Ci permettiamo, tuttavia, di ricordare che la fissazione di obiettivi è funzione propria (e qualificante) del Parlamento, anche in presenza di governi tecnici o del Presidente. Peraltro, questi ultimi non sono sottoposti al giudizio ex post degli elettori; o meglio, non lo sono fin quando quei componenti non aspirino, candidandosi, a diventare onorevoli o senatori.
Va ricordato, inoltre, che l’art. 7 delle legge 133/2008, interamente dedicato alla SEN, non prevede alcun passaggio parlamentare. Quindi, in caso di mancata espressione delle Camere per mancanza di tempo o per causa di forza maggiore, non ci sarebbero particolari appigli per protestare. Sembra paradossale, tuttavia, che dopo più di due anni di indagine conoscitiva, i senatori della X Commissione non possano esprimere il loro autorevole e ormai competente giudizio...
Ma il problema vero, a nostro avviso, è un altro: la legge 133/2008 – che convertì il tanto urgente decreto n. 112 – non si trova citata né nel corposo comunicato stampa (10 pagine!), né nelle oltre 100 pagine della SEN vera e propria. Eppure, senza il disposto quella norma, il Governo non avrebbe avuto motivo alcuno per elaborare la strategia! Un richiamo alla Legge sarebbe doveroso, non solo perché l’Italia è un paese civil law, ma anche per l’efficacia stessa della Strategia.

- _Consegna_
Riscriva il brano del documento sulla Strategia energetica nazionale a partire dalle parole "Va ricordato, inoltre, che", fermandosi dopo "ormai competente giudizio...". Sostituisca "Camere" con "Assemblee".

- _Dati estratti_
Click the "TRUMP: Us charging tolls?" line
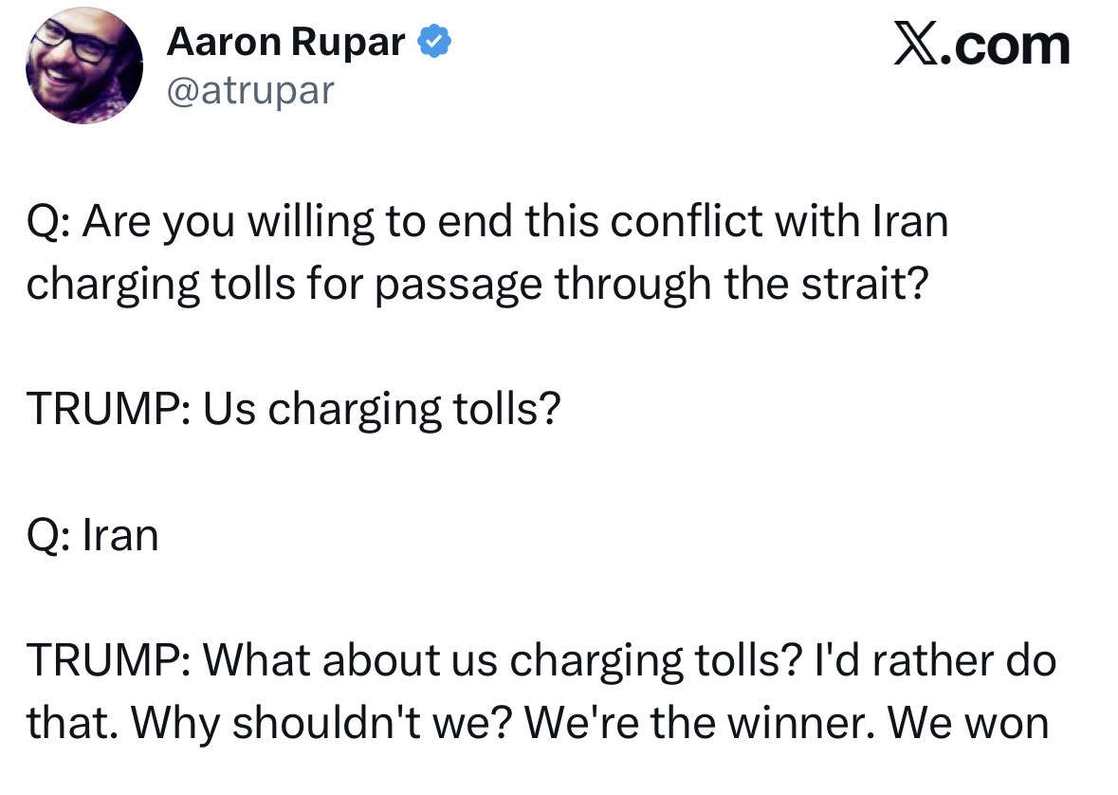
* * *
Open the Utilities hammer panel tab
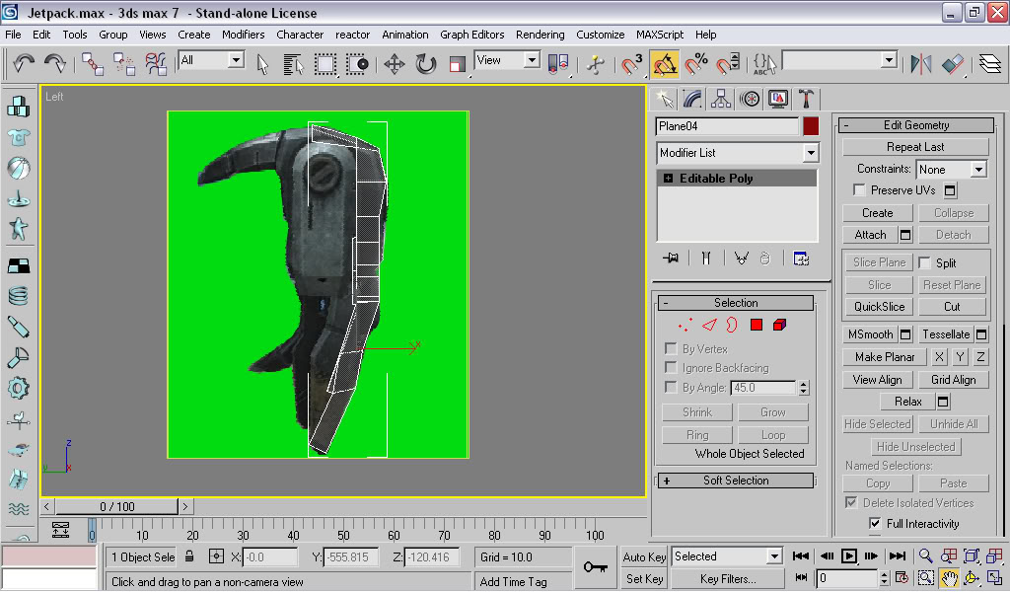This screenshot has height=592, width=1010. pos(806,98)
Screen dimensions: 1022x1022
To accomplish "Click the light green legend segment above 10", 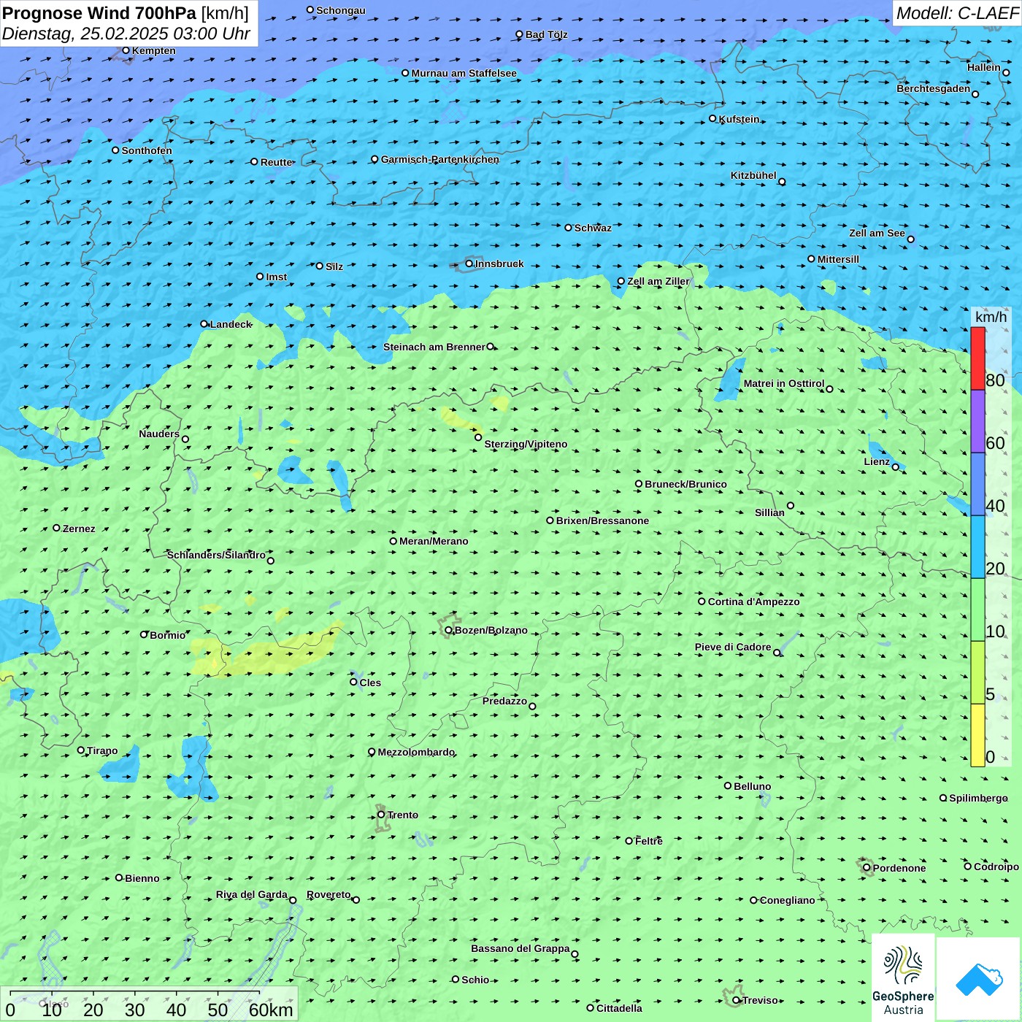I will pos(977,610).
* * *
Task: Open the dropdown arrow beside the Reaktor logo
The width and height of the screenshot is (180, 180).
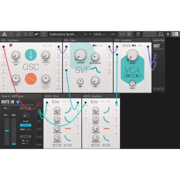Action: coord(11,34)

- _Soluzione scritta_
Va ricordato, inoltre, che l’art. 7 delle legge 133/2008, interamente dedicato alla SEN, non prevede alcun passaggio parlamentare. Quindi, in caso di mancata espressione delle Assemblee per mancanza di tempo o per causa di forza maggiore, non ci sarebbero particolari appigli per protestare. Sembra paradossale, tuttavia, che dopo più di due anni di indagine conoscitiva, i senatori della X Commissione non possano esprimere il loro autorevole e ormai competente giudizio...